▸ Written problem: Please reproduce, word for word, the part of the entries below that opens with the line containing "Where should I click to: Open" and closes with the line containing "click(x=1089, y=672)", including both of those lines.

══ Items

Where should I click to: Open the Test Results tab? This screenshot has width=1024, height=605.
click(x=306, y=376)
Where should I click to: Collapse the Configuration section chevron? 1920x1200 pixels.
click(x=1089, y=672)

════
══ Items

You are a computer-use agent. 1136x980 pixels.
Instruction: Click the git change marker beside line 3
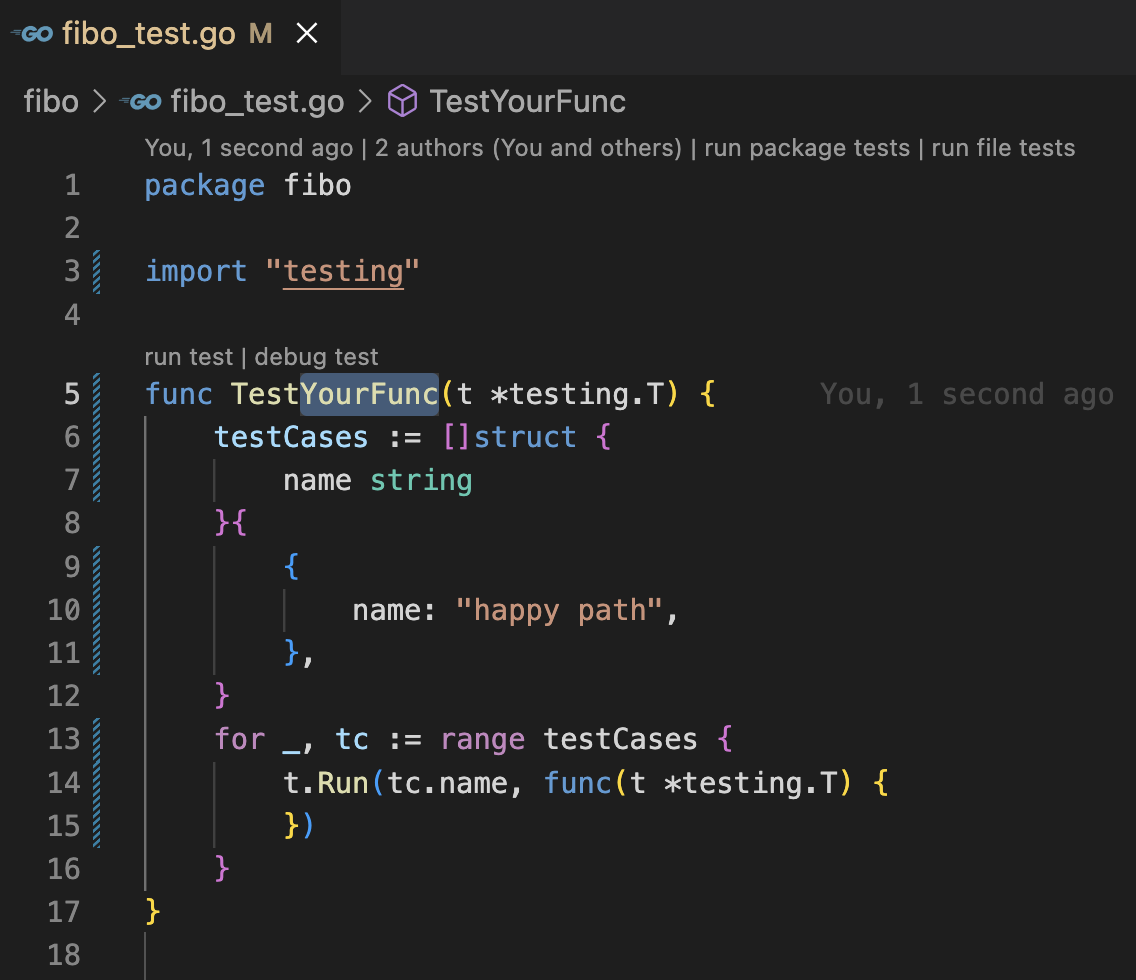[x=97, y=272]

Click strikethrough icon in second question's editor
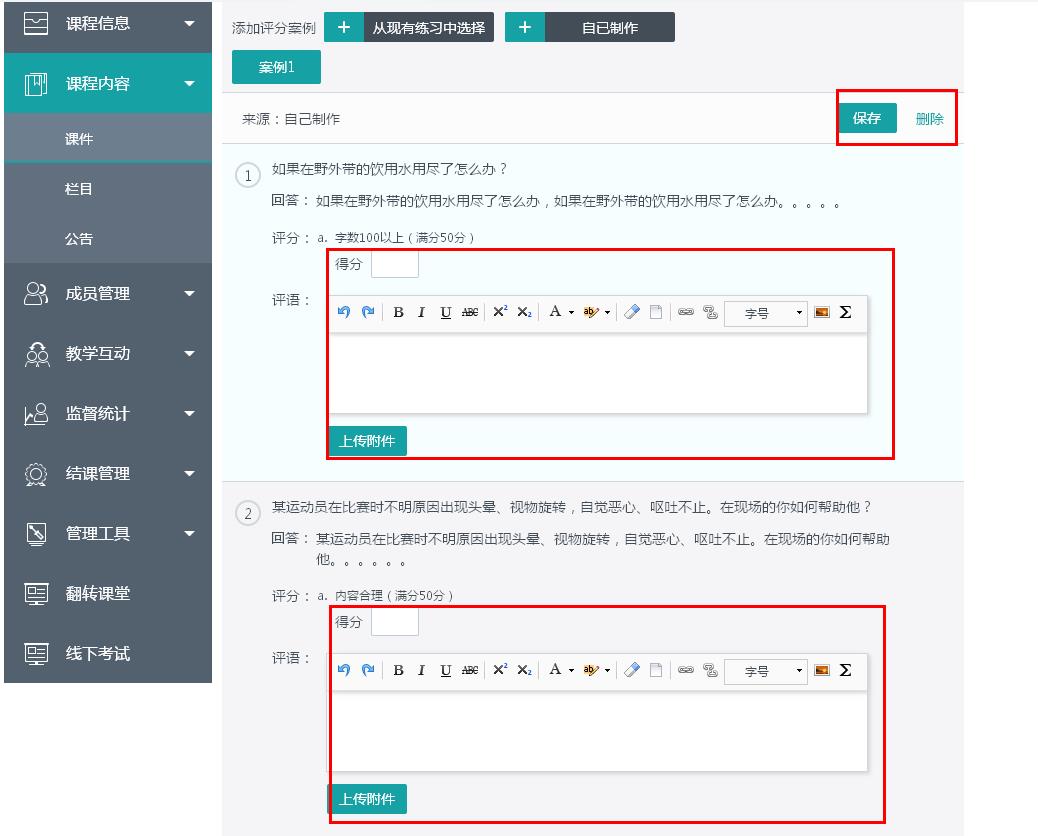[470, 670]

════
══ Items

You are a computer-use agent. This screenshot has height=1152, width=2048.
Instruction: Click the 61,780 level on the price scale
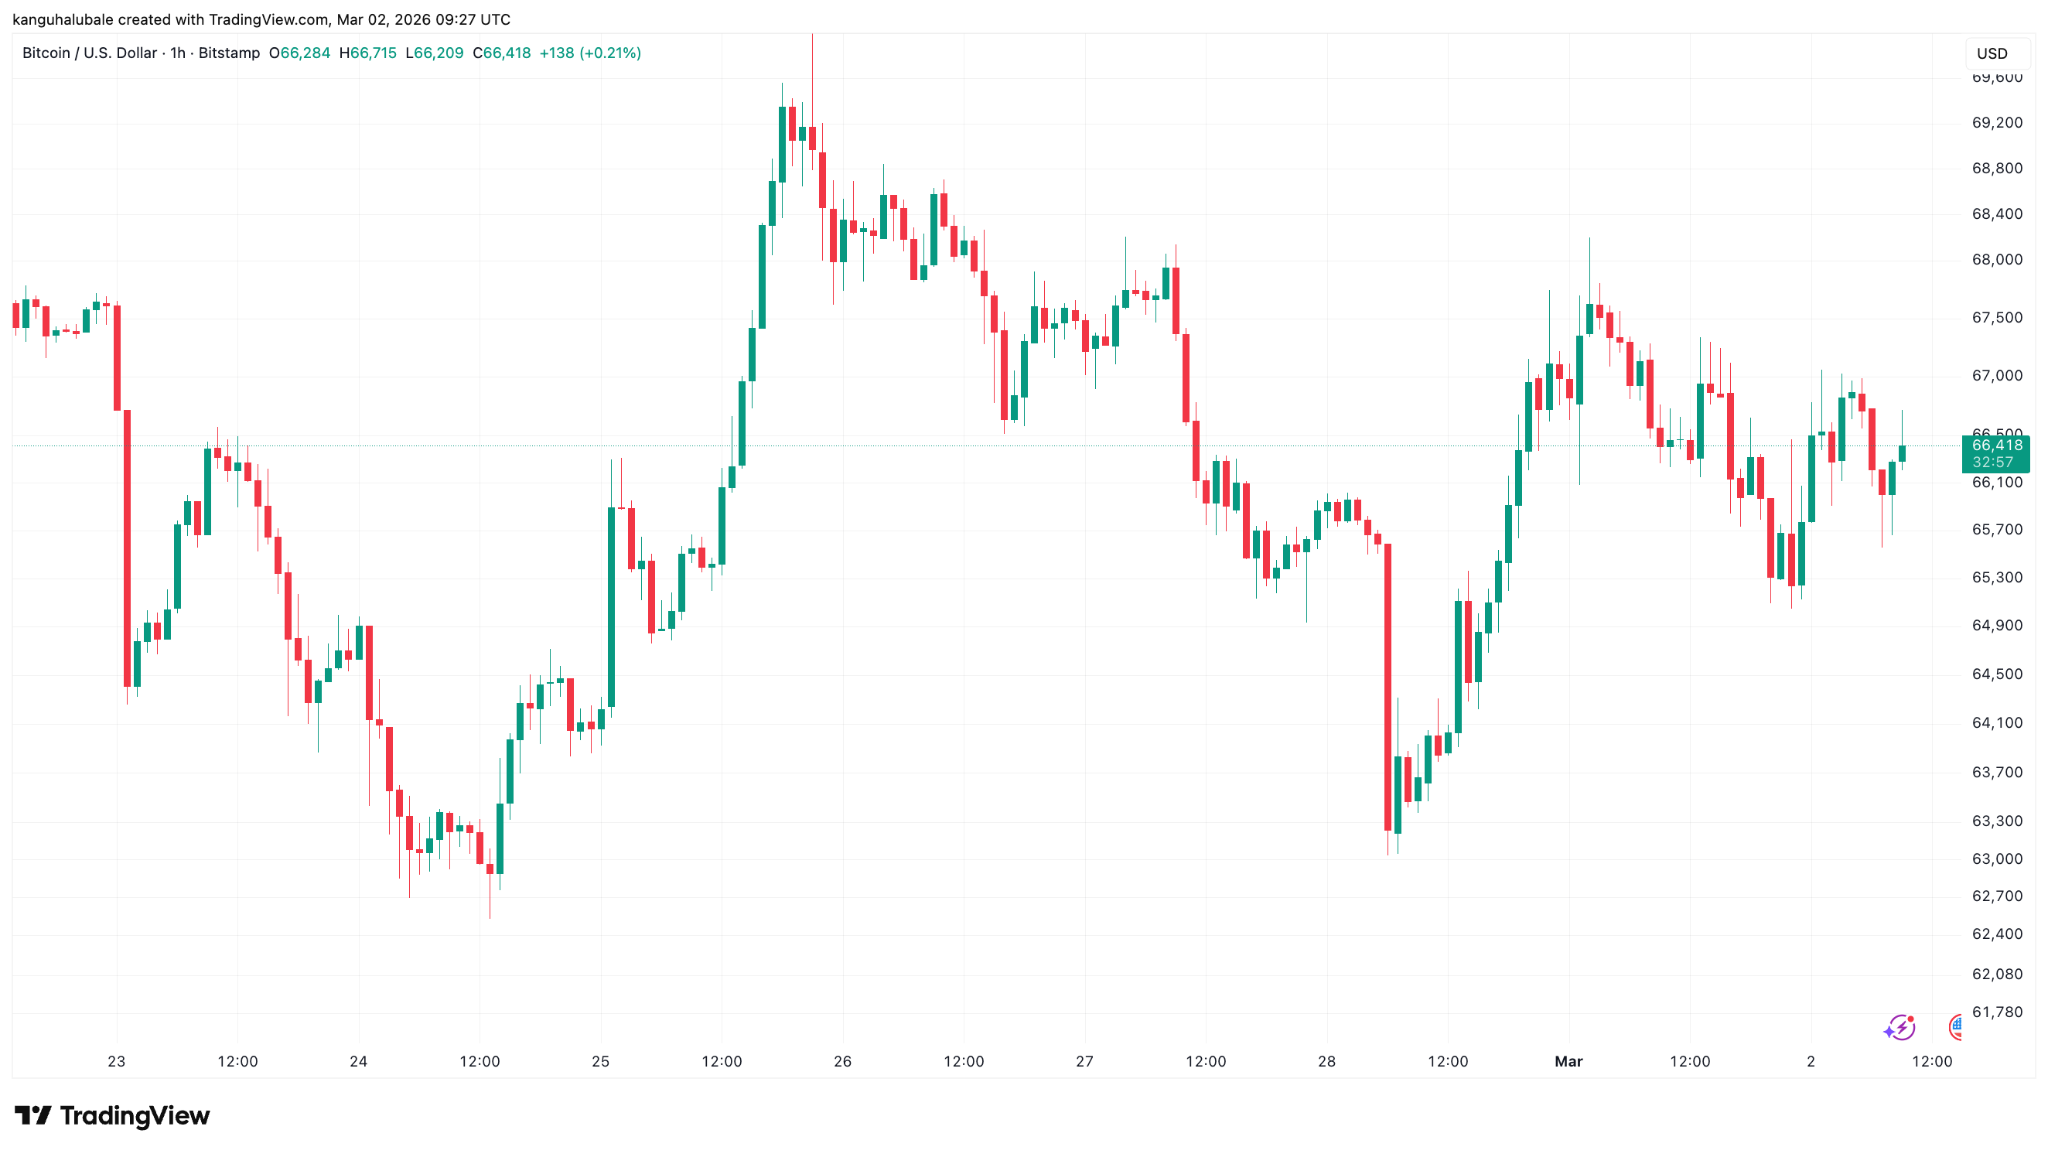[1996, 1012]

════

▸ Output below:
Where should I click to: Open the Test Results tab? This screenshot has width=1024, height=605.
click(x=306, y=376)
Where should I click to: Collapse the Configuration section chevron? 1920x1200 pixels.
click(x=1089, y=672)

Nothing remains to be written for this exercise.